### Work to do
Can you repeat the stretch of rows from the line containing "Task: Select the" through the end of the rows, swapping "category" for "section" and changing nothing else? Leave the pictures out of your answer.
BEGIN Stored data
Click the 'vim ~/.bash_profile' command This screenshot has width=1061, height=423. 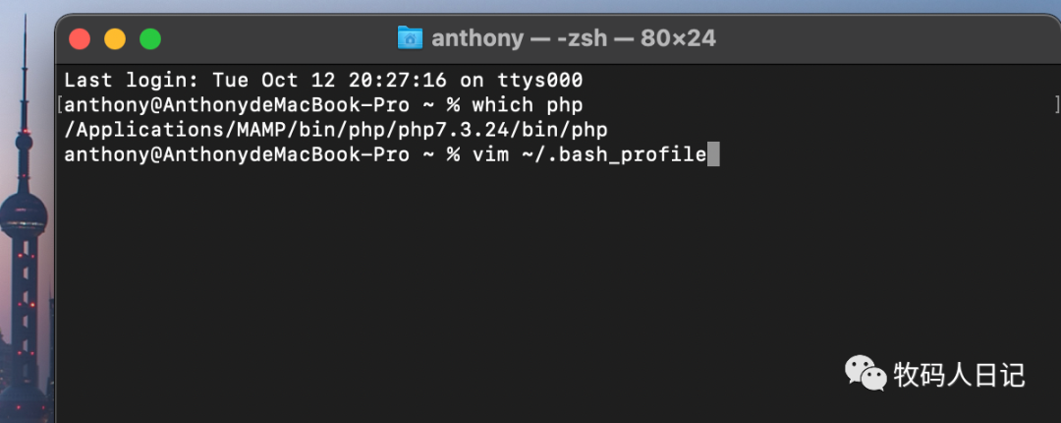tap(588, 155)
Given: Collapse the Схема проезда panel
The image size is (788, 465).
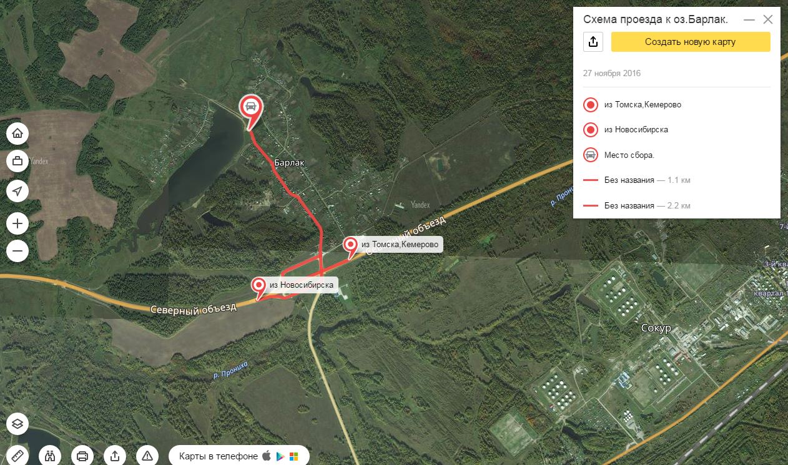Looking at the screenshot, I should click(x=750, y=20).
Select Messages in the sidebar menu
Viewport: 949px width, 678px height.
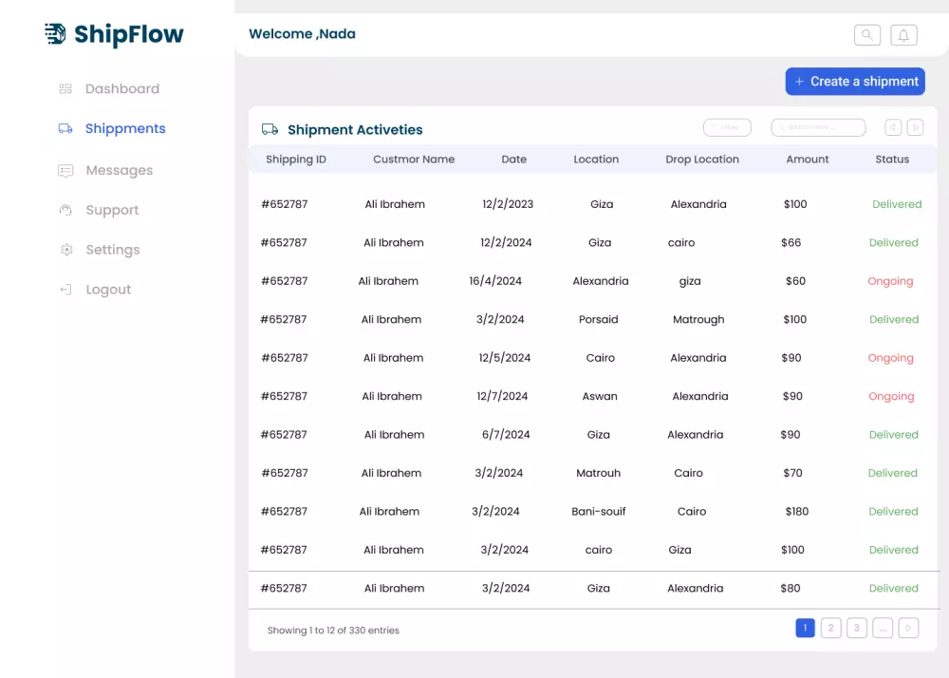(119, 171)
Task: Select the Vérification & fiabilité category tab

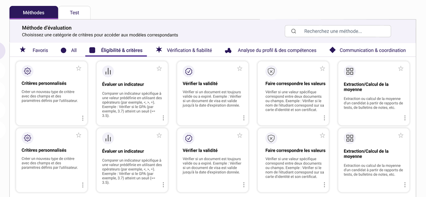Action: [184, 50]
END Stored data
### Exercise answer
Task: Select the Vérification & fiabilité section tab

Action: [184, 50]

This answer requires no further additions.